Objective> Reproduce the lines below word for word, starting with the line containing "Click the summary" and continuing through the line containing "[x=21, y=590]", with both of those lines included.

Items stored from a collection>
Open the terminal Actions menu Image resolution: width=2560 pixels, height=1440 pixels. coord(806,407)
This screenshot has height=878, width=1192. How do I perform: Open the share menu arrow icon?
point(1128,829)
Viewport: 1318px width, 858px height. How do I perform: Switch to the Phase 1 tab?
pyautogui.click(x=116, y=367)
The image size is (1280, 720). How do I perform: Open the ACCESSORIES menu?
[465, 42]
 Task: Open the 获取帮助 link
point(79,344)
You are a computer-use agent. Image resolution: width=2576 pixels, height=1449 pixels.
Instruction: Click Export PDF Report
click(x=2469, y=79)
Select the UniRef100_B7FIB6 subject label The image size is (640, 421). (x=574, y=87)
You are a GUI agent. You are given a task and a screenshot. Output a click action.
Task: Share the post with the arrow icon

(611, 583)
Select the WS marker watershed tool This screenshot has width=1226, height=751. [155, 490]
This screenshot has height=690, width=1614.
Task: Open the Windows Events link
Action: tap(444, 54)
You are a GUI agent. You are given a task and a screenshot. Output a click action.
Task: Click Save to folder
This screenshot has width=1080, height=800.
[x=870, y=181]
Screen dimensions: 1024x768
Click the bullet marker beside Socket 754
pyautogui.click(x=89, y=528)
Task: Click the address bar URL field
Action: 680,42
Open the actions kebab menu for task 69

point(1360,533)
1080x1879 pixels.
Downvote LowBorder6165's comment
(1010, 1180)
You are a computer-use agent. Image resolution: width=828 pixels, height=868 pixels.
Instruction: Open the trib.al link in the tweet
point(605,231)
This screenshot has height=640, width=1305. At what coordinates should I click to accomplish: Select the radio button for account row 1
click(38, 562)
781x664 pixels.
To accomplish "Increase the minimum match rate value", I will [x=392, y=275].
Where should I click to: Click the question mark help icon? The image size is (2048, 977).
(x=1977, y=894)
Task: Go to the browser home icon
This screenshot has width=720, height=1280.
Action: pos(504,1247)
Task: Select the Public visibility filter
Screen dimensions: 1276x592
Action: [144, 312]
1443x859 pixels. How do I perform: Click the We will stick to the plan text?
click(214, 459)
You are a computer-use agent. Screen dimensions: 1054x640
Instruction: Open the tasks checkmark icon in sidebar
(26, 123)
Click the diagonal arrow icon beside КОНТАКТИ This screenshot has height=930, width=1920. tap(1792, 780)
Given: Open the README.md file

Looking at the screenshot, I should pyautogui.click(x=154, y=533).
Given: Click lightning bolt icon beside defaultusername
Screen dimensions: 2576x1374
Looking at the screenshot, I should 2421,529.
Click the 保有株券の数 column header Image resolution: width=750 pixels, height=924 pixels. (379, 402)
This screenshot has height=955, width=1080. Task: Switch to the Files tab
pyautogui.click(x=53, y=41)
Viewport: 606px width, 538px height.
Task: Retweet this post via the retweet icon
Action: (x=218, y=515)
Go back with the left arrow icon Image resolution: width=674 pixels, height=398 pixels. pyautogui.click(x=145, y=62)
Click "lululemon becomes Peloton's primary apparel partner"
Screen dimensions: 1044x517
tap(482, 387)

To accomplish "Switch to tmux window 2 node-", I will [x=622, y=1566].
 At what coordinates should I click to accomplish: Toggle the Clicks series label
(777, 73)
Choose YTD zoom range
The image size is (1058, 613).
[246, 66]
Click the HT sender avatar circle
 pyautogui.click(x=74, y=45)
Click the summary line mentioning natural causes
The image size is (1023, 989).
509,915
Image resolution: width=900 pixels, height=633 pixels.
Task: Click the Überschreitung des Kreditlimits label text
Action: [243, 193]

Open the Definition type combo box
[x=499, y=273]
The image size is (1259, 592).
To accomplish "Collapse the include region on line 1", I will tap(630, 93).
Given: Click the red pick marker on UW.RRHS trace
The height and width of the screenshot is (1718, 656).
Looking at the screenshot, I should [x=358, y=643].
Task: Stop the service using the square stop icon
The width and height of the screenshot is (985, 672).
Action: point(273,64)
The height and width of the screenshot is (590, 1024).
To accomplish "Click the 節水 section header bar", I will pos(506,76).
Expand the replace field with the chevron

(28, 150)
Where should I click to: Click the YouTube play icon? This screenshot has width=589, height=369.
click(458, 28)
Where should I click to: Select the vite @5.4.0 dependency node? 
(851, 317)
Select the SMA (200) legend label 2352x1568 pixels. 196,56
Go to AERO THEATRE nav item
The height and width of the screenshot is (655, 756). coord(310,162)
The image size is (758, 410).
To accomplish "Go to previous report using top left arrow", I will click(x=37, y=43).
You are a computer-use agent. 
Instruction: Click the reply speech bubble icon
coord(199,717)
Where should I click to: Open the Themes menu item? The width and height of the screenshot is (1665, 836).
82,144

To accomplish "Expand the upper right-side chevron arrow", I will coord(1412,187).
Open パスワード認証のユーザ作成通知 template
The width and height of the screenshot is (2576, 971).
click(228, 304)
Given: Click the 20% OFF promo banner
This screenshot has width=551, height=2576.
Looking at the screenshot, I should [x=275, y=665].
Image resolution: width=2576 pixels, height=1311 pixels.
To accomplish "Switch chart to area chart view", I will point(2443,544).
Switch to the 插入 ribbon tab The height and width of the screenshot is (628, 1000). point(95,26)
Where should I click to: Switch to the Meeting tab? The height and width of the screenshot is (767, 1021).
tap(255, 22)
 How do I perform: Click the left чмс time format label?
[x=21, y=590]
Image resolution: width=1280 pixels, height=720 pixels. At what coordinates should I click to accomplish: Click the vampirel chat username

Result>
Click the summary line mentioning natural causes
The image size is (1023, 989).
509,915
Image resolution: width=900 pixels, height=633 pixels.
Task: Click the Überschreitung des Kreditlimits label text
Action: [243, 193]

Open the Definition type combo box
[x=499, y=273]
The image size is (1259, 592).
To accomplish "Collapse the include region on line 1", I will tap(630, 93).
Given: Click the red pick marker on UW.RRHS trace
The height and width of the screenshot is (1718, 656).
Looking at the screenshot, I should [x=358, y=643].
Task: Stop the service using the square stop icon
The width and height of the screenshot is (985, 672).
Action: point(273,64)
The height and width of the screenshot is (590, 1024).
To accomplish "Click the 節水 section header bar", I will pos(506,76).
Expand the replace field with the chevron

(28, 150)
Where should I click to: Click the YouTube play icon? This screenshot has width=589, height=369.
click(458, 28)
Where should I click to: Select the vite @5.4.0 dependency node? 
(851, 317)
Select the SMA (200) legend label 2352x1568 pixels. 196,56
Go to AERO THEATRE nav item
The height and width of the screenshot is (655, 756). coord(310,162)
The image size is (758, 410).
To accomplish "Go to previous report using top left arrow", I will click(x=37, y=43).
You are a computer-use agent. 
Instruction: Click the reply speech bubble icon
coord(199,717)
Where should I click to: Open the Themes menu item? The width and height of the screenshot is (1665, 836).
82,144

To accomplish "Expand the upper right-side chevron arrow", I will coord(1412,187).
Open パスワード認証のユーザ作成通知 template
The width and height of the screenshot is (2576, 971).
click(228, 304)
Given: Click the 20% OFF promo banner
This screenshot has width=551, height=2576.
Looking at the screenshot, I should [x=275, y=665].
Image resolution: width=2576 pixels, height=1311 pixels.
To accomplish "Switch chart to area chart view", I will point(2443,544).
Switch to the 插入 ribbon tab The height and width of the screenshot is (628, 1000). point(95,26)
Where should I click to: Switch to the Meeting tab? The height and width of the screenshot is (767, 1021).
tap(255, 22)
 How do I perform: Click the left чмс time format label?
[x=21, y=590]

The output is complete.